De herramienta indispensable del gaucho a pieza de colección codiciada en el mundo. Un recorrido por la evolución de los filos criollos, sus secretos de forja y por qué hoy el acero artesanal es una de las inversiones más valiosas de la cultura argentina

Desde los orígenes de nuestra patria, el cuchillo ha sido mucho más que una herramienta para el gaucho; fue su «tercer brazo». Introducido por los conquistadores y adaptado a la dureza de la llanura, el acero criollo se forjó entre la necesidad del trabajo ganadero y la defensa del honor. Mientras que para el hombre de ciudad es un utensilio de cocina, en el campo argentino define una identidad.
Los Guardianes del Acero: La diversidad de formas responde a funciones específicas. El Facón, símbolo de autoridad y defensa, destaca por su hoja larga y su guarda en cruz. El Cuchillo Criollo, más versátil, es el compañero inseparable del asado y las tareas diarias. Para los trabajos de precisión como la castración o el picado de tabaco, el pequeño Verijero se porta con orgullo en la cintura, mientras que el imponente Caronero, oculto bajo el recado del caballo, servía para las faenas más pesadas o los enfrentamientos a distancia.

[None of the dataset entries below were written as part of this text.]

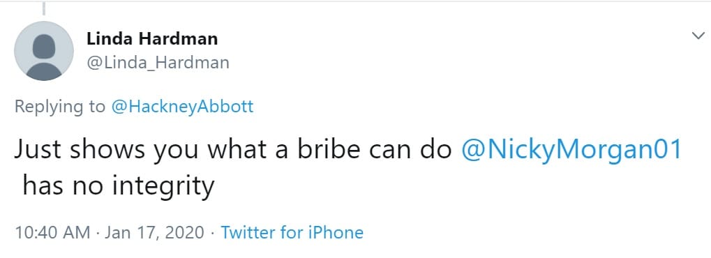Click the Jan 17, 2020 date
Image resolution: width=711 pixels, height=258 pixels.
pos(155,233)
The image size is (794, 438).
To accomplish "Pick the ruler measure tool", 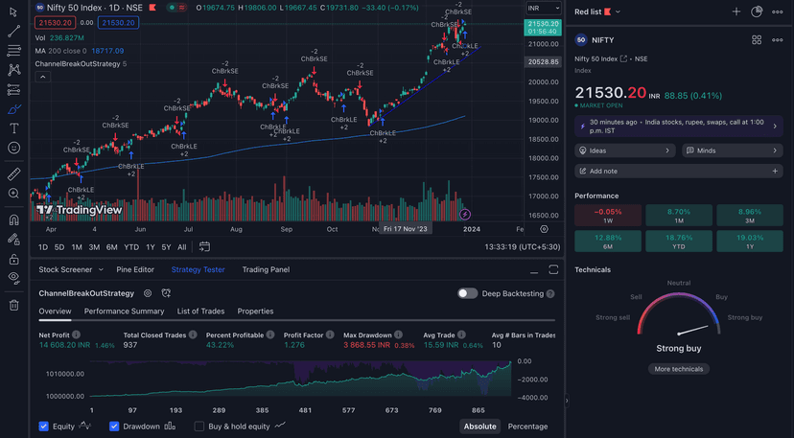I will (x=13, y=174).
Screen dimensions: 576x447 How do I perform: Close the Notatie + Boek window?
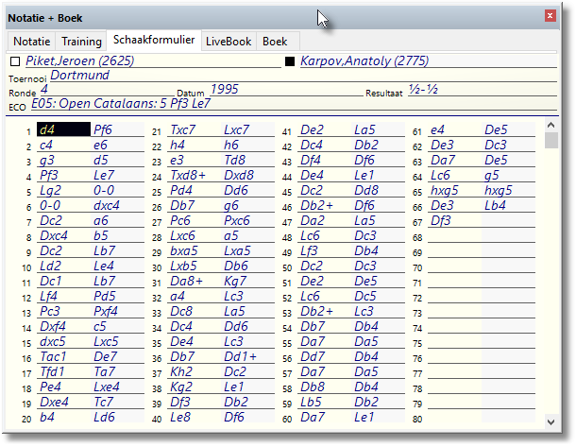[551, 15]
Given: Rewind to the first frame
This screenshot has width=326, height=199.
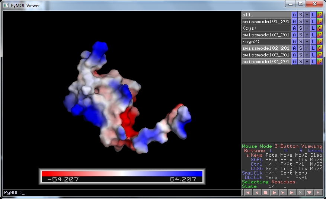Looking at the screenshot, I should click(247, 193).
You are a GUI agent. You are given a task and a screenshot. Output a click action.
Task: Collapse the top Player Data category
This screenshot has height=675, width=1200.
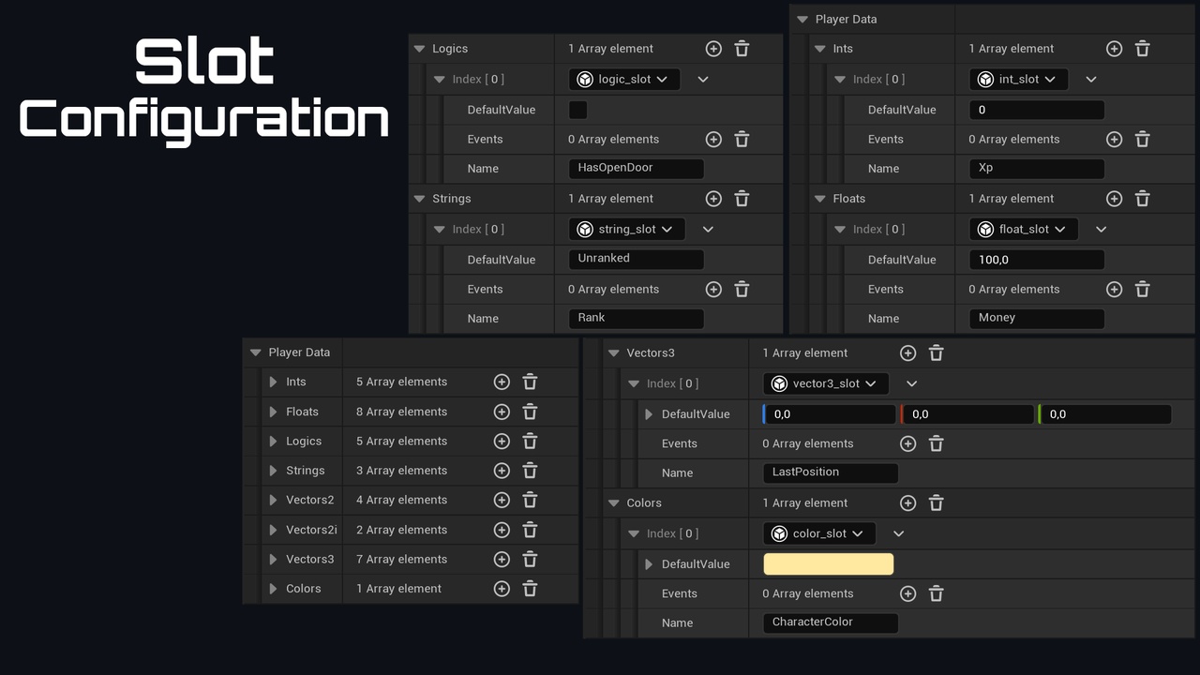click(x=802, y=19)
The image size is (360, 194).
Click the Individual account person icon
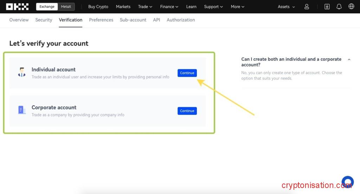pos(22,73)
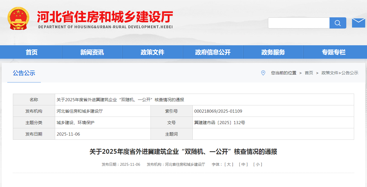Click the document number 冀建建市函〔2025〕132号
The height and width of the screenshot is (187, 367).
click(x=220, y=122)
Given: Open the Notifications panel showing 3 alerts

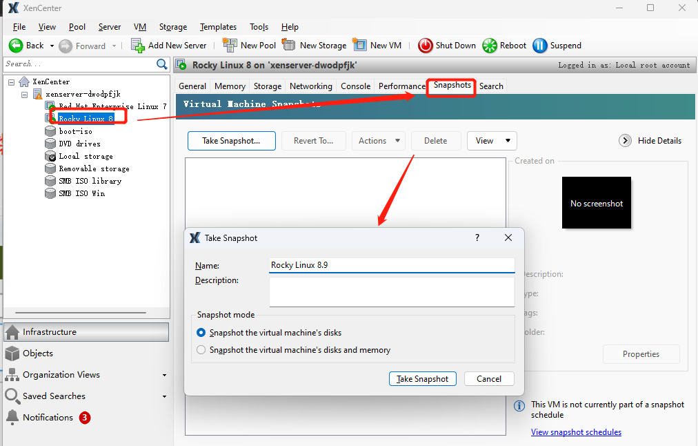Looking at the screenshot, I should tap(48, 417).
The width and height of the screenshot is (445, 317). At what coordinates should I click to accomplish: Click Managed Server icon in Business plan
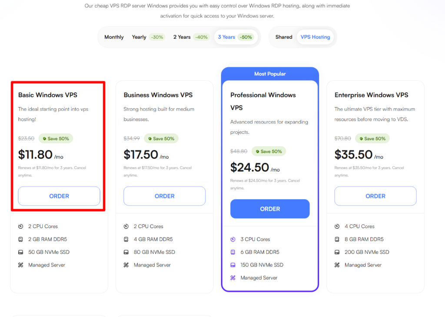point(126,265)
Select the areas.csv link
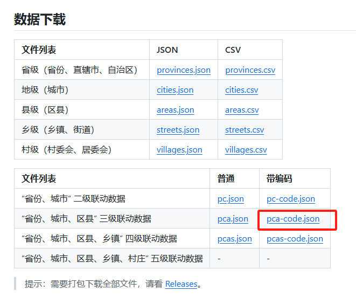This screenshot has height=304, width=356. [242, 110]
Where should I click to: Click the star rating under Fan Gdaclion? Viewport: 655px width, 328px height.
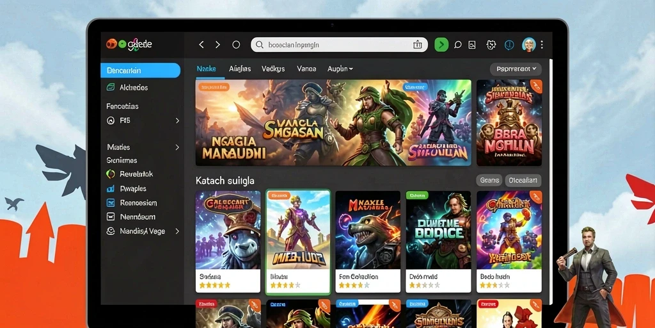354,285
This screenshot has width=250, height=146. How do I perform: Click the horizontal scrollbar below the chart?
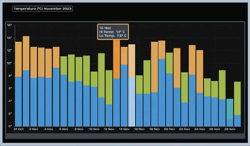[125, 136]
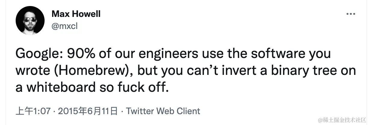Click the 上午1:07 tweet timestamp
Screen dimensions: 368x125
33,111
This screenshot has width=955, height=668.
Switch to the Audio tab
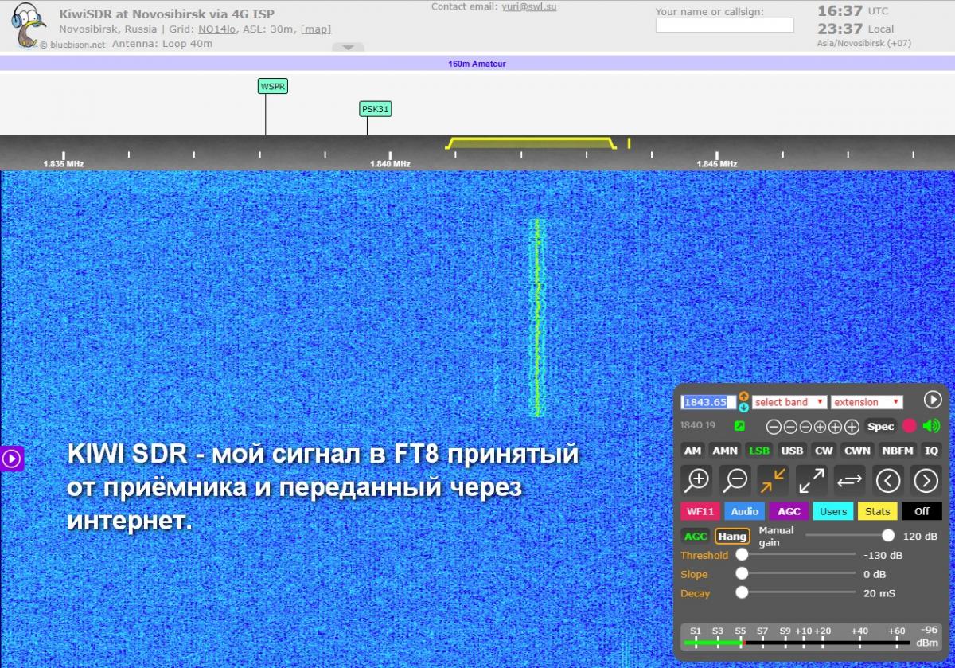coord(744,511)
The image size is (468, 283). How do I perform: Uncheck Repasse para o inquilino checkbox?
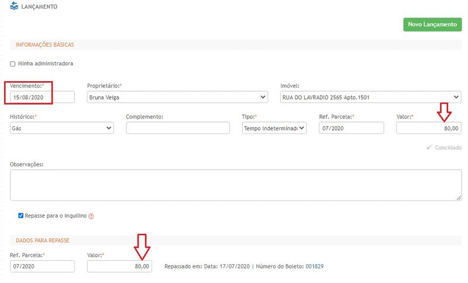pyautogui.click(x=21, y=215)
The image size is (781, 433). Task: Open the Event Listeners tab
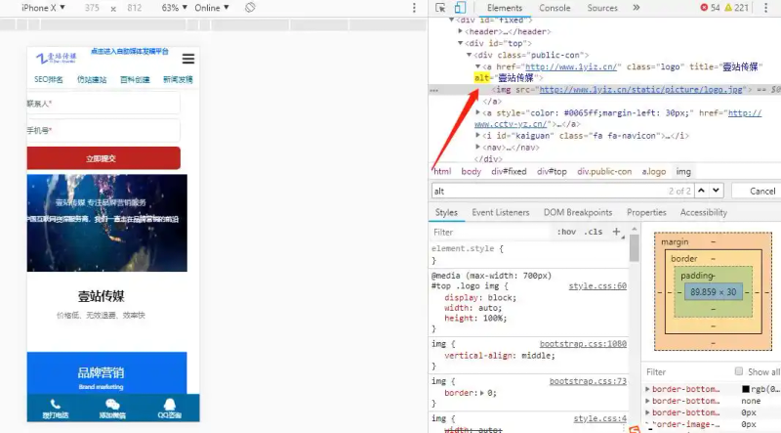click(500, 212)
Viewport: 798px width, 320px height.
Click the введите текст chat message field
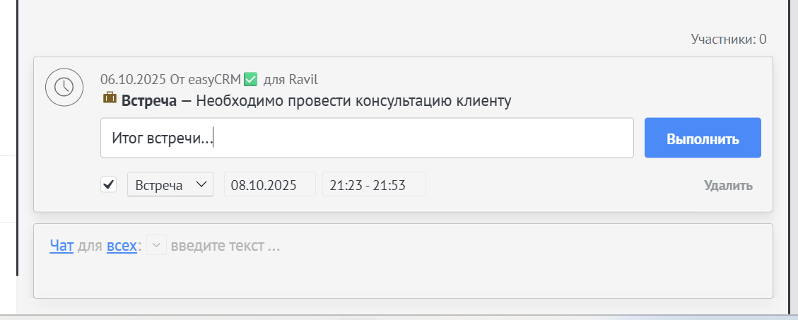tap(226, 247)
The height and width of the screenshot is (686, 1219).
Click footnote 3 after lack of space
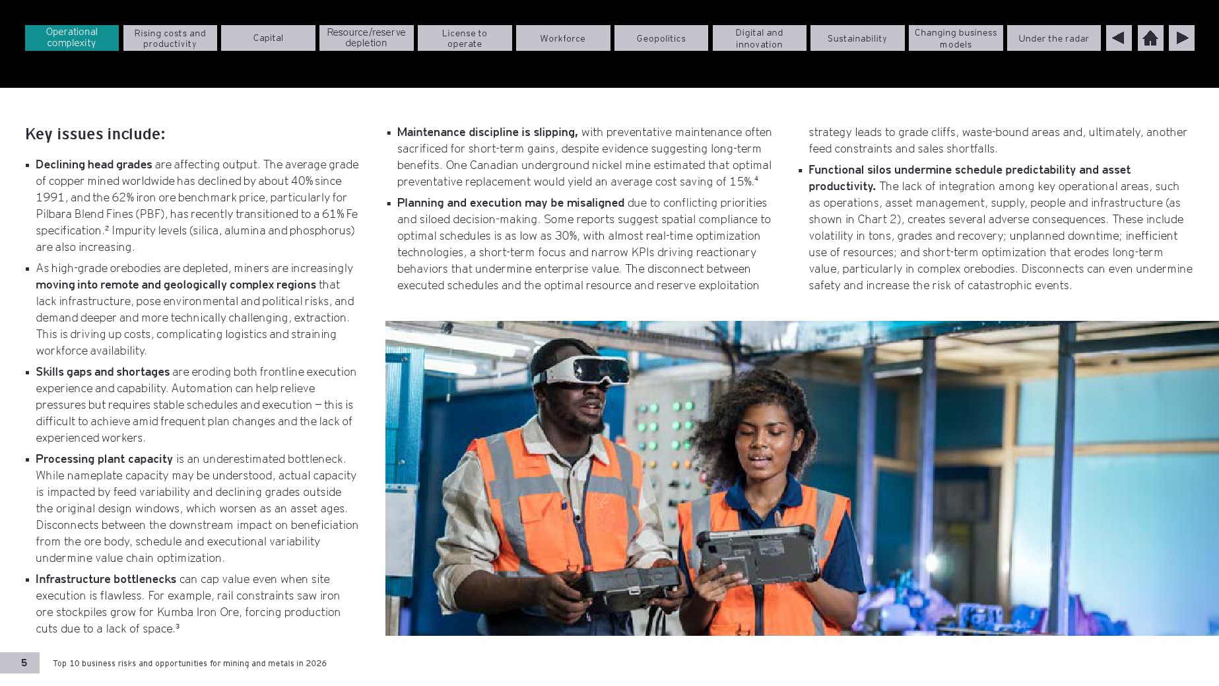(x=178, y=626)
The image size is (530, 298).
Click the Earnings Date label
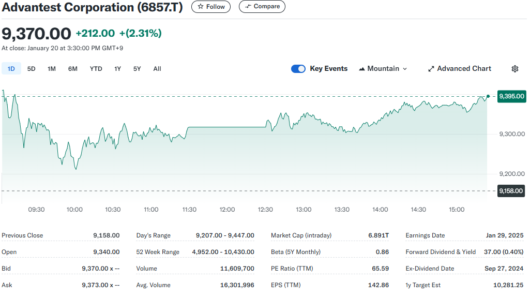click(425, 235)
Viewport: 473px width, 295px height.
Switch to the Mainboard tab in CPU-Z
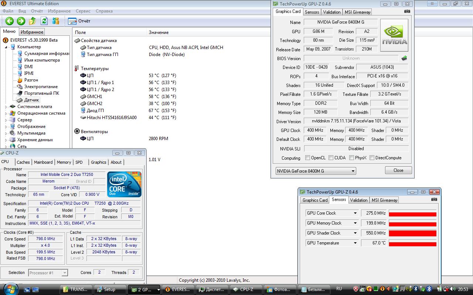point(43,162)
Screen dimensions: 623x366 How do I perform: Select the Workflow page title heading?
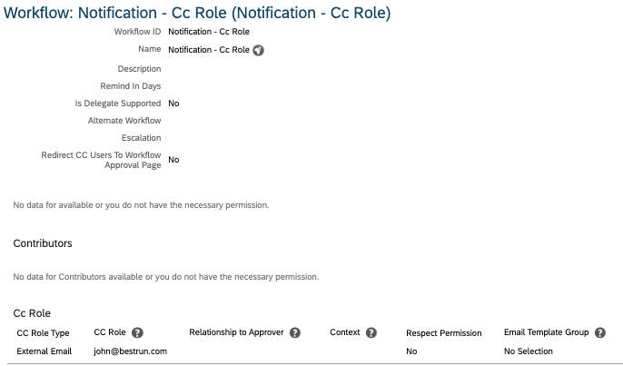197,13
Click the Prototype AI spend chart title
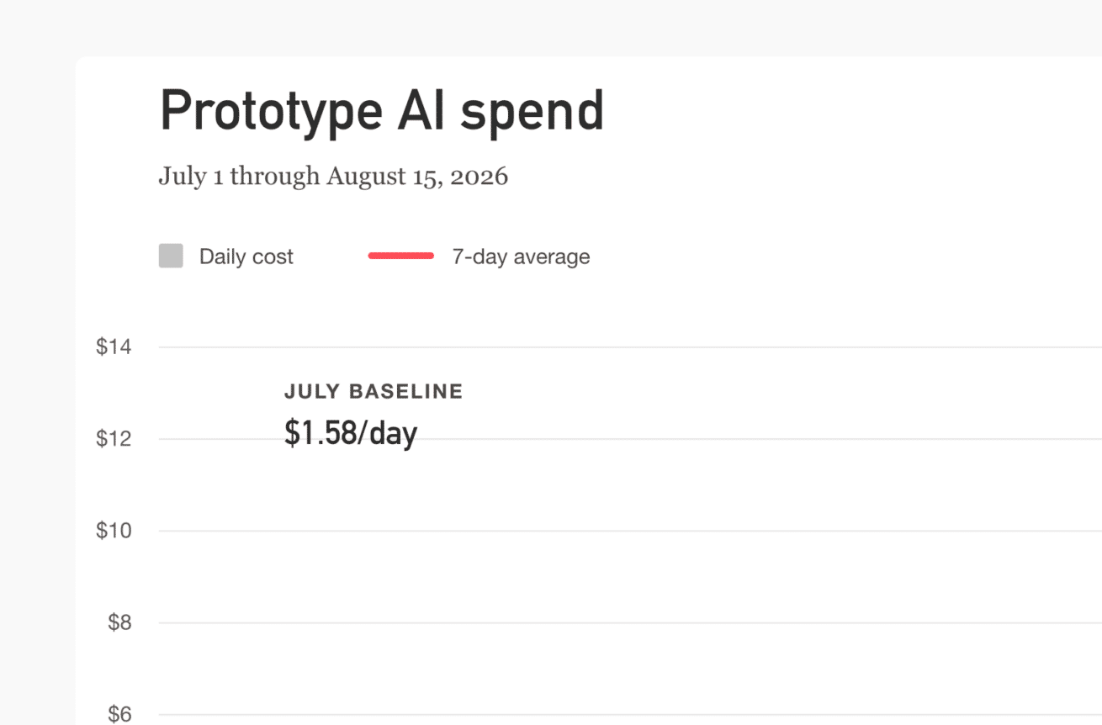The image size is (1102, 725). pos(382,110)
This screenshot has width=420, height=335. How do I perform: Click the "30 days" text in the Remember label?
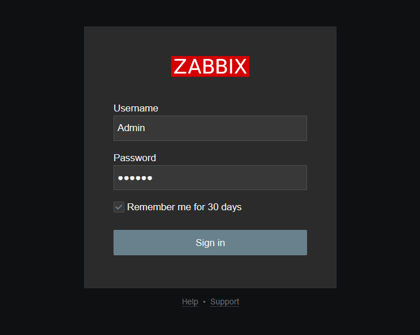tap(224, 207)
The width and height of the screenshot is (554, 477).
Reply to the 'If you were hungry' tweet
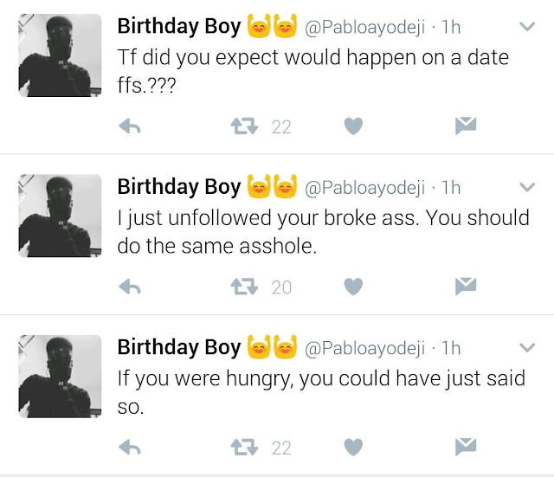point(130,448)
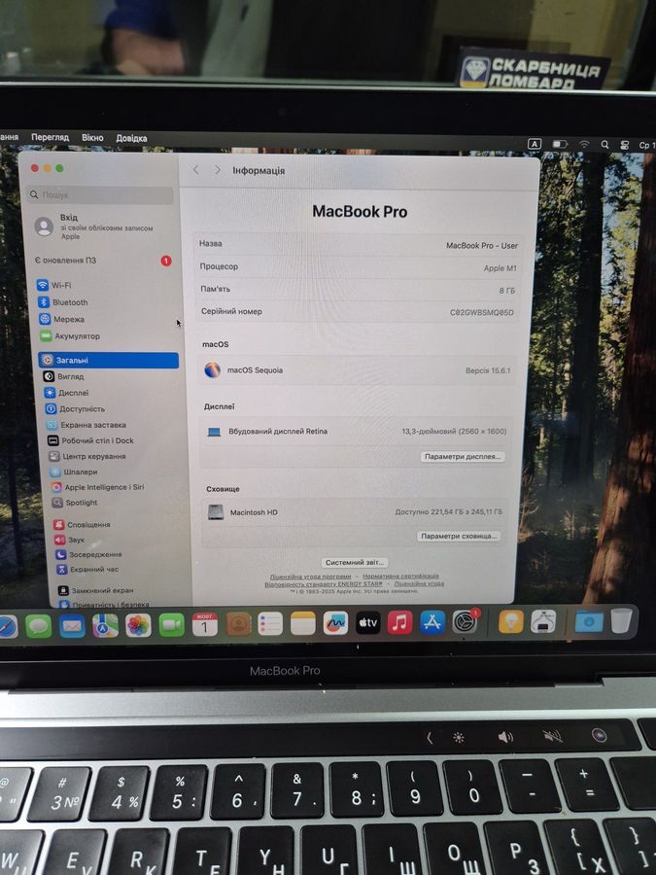Go to Дисплеї in the sidebar
656x875 pixels.
tap(73, 393)
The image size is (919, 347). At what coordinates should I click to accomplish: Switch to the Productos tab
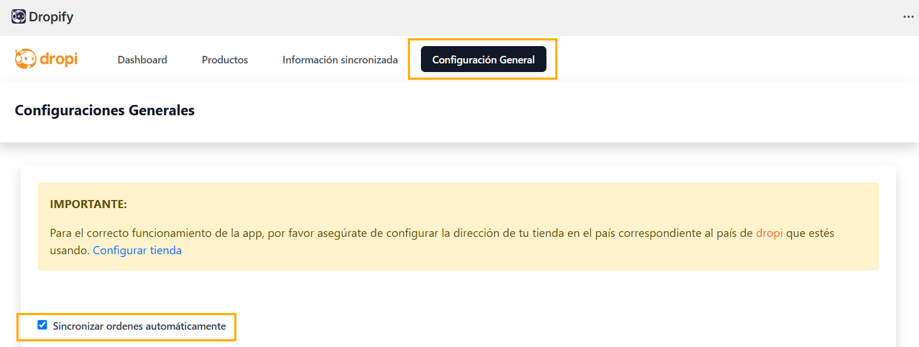click(x=225, y=59)
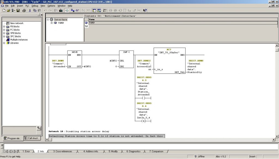Viewport: 279px width, 159px height.
Task: Toggle the program elements catalog window
Action: (x=94, y=10)
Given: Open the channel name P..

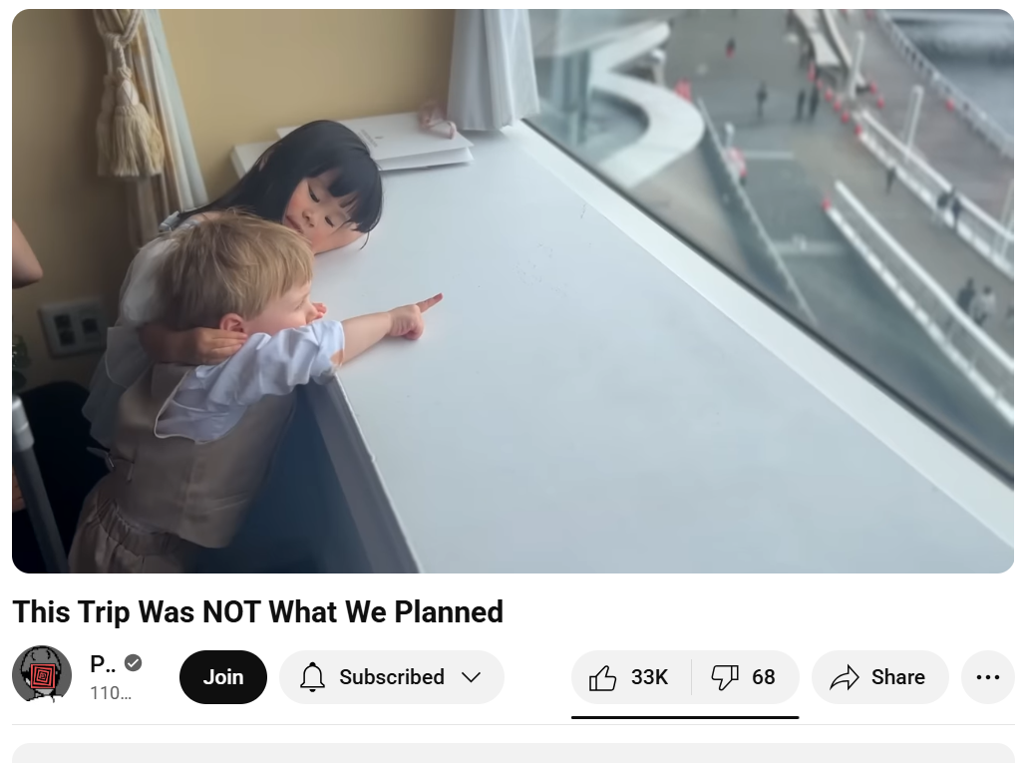Looking at the screenshot, I should [x=103, y=663].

De Herramienta a Patrimonio: Hoy, el negocio de la cuchillería ha trascendido lo utilitario. Vivimos un renacimiento de la forja artesanal. Lo que antes se hacía con elásticos de carruajes o limas viejas, hoy se produce con aceros de Damasco y empuñaduras de materiales preciosos como plata, alpaca y maderas exóticas. Los cuchillos se han convertido en activos de inversión y objetos de colección buscados en ferias internacionales (como la Rural de Palermo), donde piezas de maestros artesanos pueden valer cientos de miles de pesos. Poseer un cuchillo hoy no es solo tener un filo; es preservar un pedazo de historia viva que se hereda de generación en generación.